To do:
Go through the data below and gather each line containing "Politique".

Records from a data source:
——————————
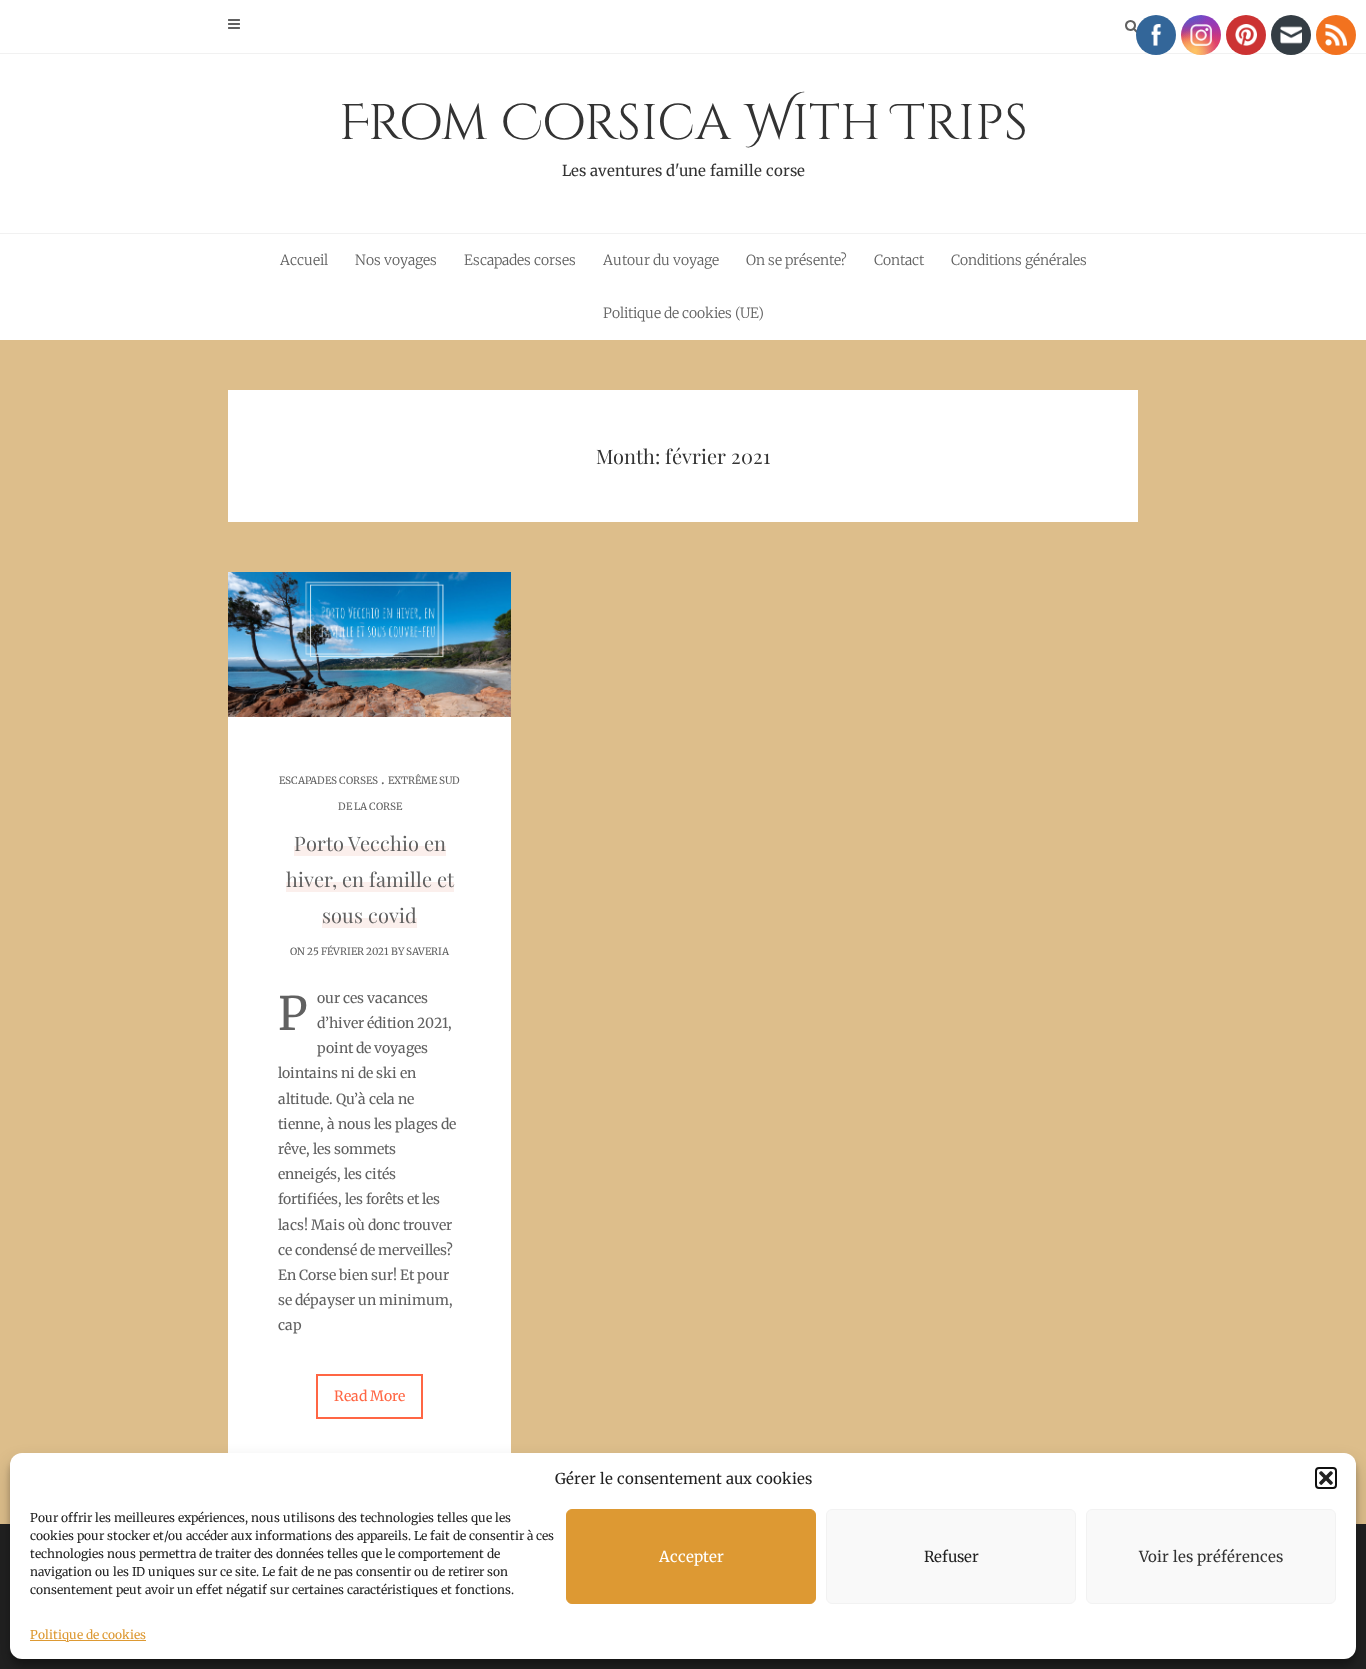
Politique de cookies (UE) (683, 313)
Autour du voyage (661, 260)
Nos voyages (396, 260)
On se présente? (796, 260)
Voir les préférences (1211, 1556)
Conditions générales (1019, 260)
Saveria (427, 951)
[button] (1326, 1478)
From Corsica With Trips (683, 135)
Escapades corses (520, 260)
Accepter (691, 1556)
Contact (899, 260)
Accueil (304, 260)
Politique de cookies (88, 1634)
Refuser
——————————
Result for this exercise:
Politique de cookies (UE) (683, 313)
Politique de cookies (88, 1634)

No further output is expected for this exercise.